「政界ねっとり、家族もねっとり」おまえの罪を自白しろ xmasrose3105さんの映画レビュー(感想・評価)
政界ねっとり、家族もねっとり
政界だけでなく、企業やあらゆる組織にはびこる、ねっとりとした力の駆け引き。ああ、そうでしょうね、そうでしょうね、どこもかしこも結局は同じ。汚れ役を請け負うことで、利権を得る。J事務所だけじゃないでしょう。
その駆け引きに才がある人は、出世の階段を駆け上がっていく。なにかもう一段深い志しがあればまだしも。

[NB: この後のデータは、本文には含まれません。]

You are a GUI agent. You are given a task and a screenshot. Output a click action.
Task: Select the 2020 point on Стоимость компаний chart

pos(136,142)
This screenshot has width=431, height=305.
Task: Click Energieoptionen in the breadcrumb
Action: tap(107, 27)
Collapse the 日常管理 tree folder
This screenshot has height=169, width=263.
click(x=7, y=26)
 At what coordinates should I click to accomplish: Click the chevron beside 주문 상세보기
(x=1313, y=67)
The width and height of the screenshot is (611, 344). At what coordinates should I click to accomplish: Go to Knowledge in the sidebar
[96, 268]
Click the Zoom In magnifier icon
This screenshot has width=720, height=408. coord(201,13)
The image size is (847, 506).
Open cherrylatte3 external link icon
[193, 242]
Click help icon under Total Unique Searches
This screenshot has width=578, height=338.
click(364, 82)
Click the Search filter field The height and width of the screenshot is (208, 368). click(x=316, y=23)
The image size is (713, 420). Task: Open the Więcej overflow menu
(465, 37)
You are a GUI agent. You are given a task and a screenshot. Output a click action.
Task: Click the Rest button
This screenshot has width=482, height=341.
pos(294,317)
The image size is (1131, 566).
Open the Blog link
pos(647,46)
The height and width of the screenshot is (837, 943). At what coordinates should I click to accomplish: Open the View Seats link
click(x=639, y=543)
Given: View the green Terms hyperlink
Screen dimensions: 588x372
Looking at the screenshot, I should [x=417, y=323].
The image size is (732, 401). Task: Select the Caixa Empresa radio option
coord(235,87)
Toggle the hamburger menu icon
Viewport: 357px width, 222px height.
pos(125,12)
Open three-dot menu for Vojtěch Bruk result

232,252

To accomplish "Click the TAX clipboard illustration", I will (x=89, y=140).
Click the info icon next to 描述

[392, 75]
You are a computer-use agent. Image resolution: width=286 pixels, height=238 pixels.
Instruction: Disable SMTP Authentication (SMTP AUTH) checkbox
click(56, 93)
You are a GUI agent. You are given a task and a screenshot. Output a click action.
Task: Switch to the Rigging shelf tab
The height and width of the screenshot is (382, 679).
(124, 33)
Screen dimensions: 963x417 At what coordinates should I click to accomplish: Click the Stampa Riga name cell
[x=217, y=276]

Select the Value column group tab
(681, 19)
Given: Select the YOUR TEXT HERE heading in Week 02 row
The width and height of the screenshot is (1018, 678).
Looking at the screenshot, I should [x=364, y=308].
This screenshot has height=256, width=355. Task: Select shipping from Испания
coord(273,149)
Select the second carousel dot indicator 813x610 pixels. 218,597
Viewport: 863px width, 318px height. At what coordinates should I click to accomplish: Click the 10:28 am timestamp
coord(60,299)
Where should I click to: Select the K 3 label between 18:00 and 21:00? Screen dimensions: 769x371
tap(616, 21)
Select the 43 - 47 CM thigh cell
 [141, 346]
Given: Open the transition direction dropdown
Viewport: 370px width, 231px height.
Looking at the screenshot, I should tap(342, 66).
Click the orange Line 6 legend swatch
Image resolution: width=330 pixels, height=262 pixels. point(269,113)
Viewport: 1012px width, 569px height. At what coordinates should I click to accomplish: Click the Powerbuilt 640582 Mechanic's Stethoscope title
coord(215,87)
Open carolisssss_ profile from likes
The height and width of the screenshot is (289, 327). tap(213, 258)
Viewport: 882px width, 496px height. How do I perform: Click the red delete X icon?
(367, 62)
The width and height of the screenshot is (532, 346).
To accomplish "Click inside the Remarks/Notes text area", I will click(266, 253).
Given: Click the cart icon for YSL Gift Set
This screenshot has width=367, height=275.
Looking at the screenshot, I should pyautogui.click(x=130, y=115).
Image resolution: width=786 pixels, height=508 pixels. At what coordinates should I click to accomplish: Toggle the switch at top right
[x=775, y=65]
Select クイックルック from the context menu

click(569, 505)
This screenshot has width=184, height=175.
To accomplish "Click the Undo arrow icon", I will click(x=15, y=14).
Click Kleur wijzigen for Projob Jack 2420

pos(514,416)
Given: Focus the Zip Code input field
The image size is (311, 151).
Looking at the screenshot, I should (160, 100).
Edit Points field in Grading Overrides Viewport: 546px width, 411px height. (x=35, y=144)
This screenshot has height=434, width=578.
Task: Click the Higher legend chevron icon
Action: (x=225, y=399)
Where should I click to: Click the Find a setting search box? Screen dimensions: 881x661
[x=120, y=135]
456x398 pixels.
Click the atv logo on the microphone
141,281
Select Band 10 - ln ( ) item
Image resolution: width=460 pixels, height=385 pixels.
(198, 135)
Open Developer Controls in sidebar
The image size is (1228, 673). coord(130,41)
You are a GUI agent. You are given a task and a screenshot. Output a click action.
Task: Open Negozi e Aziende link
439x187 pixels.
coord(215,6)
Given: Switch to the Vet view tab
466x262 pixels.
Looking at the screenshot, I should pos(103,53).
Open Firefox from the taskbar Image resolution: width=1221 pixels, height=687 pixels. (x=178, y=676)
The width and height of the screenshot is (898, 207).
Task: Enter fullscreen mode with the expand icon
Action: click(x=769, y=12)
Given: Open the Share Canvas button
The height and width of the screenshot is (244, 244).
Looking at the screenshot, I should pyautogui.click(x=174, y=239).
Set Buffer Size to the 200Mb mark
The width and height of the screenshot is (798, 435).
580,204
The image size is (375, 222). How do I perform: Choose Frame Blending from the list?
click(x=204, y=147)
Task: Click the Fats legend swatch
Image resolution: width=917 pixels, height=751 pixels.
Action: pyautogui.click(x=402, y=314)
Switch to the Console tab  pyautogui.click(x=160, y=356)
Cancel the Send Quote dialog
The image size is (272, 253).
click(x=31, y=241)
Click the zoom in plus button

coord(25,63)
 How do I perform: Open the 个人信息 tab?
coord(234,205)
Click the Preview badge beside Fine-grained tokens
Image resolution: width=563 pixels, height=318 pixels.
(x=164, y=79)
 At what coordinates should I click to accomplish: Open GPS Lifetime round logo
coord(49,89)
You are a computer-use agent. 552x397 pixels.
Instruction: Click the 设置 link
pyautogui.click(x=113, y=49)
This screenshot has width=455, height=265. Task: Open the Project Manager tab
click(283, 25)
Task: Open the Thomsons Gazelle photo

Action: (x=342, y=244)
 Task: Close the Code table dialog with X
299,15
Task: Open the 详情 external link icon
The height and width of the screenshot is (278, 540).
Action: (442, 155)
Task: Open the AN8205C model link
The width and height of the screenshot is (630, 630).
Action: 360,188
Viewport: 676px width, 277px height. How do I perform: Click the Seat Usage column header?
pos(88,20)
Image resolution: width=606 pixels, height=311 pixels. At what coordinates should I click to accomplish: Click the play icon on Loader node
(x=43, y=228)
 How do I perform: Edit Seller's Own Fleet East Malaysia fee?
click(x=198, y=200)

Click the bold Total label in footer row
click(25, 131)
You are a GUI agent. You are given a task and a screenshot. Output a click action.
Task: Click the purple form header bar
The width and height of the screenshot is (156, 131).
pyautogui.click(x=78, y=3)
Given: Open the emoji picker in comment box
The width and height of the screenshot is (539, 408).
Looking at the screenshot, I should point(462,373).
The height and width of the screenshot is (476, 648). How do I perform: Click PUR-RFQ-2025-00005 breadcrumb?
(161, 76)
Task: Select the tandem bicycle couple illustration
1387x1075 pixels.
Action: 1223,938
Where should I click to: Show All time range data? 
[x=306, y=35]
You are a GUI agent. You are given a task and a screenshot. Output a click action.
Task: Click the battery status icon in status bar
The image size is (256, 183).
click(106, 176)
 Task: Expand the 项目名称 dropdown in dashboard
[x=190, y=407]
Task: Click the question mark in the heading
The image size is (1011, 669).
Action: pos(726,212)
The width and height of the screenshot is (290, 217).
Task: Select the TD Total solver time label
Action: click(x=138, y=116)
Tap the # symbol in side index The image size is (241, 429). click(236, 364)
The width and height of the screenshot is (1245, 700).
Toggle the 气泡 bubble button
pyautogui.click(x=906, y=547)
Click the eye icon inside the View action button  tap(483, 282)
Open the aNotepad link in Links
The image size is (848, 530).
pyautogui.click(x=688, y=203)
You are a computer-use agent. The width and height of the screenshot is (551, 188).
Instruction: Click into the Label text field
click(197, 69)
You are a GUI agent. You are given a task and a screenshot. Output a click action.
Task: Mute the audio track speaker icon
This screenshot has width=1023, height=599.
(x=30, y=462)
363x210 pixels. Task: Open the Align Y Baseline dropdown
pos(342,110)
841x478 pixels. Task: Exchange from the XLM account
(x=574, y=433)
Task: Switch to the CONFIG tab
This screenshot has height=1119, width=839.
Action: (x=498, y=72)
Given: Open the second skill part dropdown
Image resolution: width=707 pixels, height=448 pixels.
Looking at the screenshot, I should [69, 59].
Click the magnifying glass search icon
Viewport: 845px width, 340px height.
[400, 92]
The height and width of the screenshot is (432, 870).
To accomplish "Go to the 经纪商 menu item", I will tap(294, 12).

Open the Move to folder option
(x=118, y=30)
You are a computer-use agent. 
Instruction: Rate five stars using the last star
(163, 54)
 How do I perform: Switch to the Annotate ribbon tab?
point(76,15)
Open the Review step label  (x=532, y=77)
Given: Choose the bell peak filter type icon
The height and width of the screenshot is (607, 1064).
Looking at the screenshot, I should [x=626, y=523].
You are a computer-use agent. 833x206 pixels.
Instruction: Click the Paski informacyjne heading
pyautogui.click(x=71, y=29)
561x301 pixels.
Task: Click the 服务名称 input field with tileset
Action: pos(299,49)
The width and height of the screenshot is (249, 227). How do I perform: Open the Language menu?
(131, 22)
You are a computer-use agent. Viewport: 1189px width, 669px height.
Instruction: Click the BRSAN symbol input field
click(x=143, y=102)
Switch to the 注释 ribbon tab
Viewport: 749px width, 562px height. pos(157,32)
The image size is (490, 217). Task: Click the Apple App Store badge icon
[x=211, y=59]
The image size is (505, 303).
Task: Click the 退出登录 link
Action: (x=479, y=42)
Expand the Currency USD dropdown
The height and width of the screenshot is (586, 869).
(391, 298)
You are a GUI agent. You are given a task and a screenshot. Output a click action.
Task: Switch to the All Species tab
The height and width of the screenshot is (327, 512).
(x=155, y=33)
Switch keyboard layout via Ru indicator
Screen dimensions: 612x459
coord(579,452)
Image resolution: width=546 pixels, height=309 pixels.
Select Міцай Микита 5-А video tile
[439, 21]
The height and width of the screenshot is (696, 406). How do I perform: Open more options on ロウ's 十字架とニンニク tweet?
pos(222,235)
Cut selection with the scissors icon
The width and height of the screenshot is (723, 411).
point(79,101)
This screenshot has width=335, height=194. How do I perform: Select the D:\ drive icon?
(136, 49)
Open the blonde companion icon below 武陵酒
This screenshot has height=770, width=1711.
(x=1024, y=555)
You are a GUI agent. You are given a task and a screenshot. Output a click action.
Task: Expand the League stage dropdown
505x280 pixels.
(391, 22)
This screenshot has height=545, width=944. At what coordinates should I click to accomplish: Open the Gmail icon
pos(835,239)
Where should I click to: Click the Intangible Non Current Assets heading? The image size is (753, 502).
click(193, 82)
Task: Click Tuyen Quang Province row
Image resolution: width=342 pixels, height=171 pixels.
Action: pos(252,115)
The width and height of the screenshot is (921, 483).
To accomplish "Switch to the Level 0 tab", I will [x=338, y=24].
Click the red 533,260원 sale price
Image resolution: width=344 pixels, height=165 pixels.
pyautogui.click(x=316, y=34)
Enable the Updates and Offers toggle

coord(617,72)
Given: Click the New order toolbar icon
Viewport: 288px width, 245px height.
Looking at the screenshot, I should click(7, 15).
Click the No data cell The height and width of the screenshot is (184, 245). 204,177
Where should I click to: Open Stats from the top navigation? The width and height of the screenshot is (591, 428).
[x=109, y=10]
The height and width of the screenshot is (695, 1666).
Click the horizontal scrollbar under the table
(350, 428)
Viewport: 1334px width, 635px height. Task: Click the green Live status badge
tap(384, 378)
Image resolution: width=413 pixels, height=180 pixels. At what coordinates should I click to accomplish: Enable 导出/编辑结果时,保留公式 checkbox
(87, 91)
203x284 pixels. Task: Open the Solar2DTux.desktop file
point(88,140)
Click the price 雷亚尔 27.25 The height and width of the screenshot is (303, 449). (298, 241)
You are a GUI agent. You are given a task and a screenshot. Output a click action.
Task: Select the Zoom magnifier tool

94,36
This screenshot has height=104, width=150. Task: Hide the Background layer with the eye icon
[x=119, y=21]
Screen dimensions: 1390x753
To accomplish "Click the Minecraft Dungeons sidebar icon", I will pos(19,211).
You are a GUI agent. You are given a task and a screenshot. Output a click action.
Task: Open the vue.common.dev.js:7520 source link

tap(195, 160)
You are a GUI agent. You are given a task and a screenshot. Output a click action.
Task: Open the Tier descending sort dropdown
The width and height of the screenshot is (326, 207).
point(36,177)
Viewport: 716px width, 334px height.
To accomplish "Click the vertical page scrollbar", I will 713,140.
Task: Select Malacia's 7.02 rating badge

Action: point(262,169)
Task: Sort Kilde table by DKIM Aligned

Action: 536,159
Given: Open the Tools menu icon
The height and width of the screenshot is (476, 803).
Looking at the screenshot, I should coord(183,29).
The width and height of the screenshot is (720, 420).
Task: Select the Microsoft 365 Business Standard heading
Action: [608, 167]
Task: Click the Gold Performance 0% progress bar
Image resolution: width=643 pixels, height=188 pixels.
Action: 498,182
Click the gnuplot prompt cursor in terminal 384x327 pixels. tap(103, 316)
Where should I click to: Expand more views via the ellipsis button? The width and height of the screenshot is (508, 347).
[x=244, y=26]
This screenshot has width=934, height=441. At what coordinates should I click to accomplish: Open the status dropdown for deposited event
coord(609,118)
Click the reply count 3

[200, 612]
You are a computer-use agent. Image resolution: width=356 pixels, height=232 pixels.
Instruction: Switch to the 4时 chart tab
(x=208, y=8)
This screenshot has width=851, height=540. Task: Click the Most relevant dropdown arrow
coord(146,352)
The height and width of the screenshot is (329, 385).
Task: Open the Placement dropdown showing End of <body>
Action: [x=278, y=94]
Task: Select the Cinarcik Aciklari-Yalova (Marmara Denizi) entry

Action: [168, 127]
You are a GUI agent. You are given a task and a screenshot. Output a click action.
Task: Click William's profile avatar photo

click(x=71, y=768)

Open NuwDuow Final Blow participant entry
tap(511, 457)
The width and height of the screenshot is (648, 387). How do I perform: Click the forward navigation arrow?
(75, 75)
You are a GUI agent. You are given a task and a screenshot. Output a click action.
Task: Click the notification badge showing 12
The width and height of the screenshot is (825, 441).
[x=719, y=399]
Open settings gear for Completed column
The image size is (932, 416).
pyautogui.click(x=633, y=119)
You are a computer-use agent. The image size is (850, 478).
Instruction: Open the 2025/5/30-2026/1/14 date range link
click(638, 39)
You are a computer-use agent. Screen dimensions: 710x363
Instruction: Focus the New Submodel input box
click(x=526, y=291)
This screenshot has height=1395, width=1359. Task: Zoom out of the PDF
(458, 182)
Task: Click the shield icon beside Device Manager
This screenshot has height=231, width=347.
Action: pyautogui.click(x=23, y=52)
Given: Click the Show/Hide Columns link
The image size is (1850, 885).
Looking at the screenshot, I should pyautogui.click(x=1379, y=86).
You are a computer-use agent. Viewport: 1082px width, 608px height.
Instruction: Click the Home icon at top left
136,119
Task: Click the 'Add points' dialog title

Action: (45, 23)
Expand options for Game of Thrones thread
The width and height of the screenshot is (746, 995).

駆け引きを繰り返すうちに、初めの志しも忘れてしまう。
このお父さん(堤さん)のように。
慣れとは怖いですね。
根はそこまで腹黒ではない。
元は下町の苦労人。
副大臣にまでなりました。
が、なんのため利権が欲しかったのか。
そうか、自分じゃなくって総理が欲しがっていたんだっけ。
総理のため。
でも尽くしてあげたって、昨日の味方は今日の敵。
結局は総理もただの自己保身おじさん。
利用しあうだけの関係性でした。
末娘役のイライザさん、脇役ながら重要。
この方の芯の強さ。控えめながら、決して従順ではない。
ムコ殿、幸い心根の優しい議員さん。
でも父や夫が政治家やってると、家族も周囲に愛想振りまかざるをえない。
人気商売だものね。
それなのに、辛抱して生きる彼女と娘に不幸が襲いかかる。
彼女は負傷し、娘は誘拐される。
いろんな因果や運命が、まさかの模様で織られている。
実際の人生もそうでしょう。
次男坊(中島健人さん)。
なんか特徴無さそうですが、徐々に開眼していきます。
肝が太い。
後々長男坊が妬まなければよいですが...
二人はお父さんへの恨み、ないのでしょうか。
まさかの運命の糸。町工場家族。
彼らだって、なんのために工場を大きくしようとしたのか。
初めは家族の幸せのためだったかもしれない。
が、しまいにはお金のため、そしてそれさえ頓挫して、罵り合い、最悪の結末に。
それでも女は自分が孤独になりたくないがために、隠蔽する。
自己保身。
誰かを責めたところで、
じゃあ自分は無実なのか?
自分の中のねっとりとした闇の黒さを、見つめる覚悟。
それがあるか無いかの違いは大きい。
政治家もファミリー・ビジネスなんですね。
マフィアのように。
警察とも「ねっとり関係」、似ていますね。
未来や展望は、どうやったら生まれるのでしょう?
きれい事ばかりじゃダメにしても、
この「ねっとり」に絡みとられ、変われなさすぎるのも危険な兆候。
誰かの失脚によって、思わぬ運命でお鉢が回ってくる。
変化が起きるのは、そういう偶然が多いのかもしれません。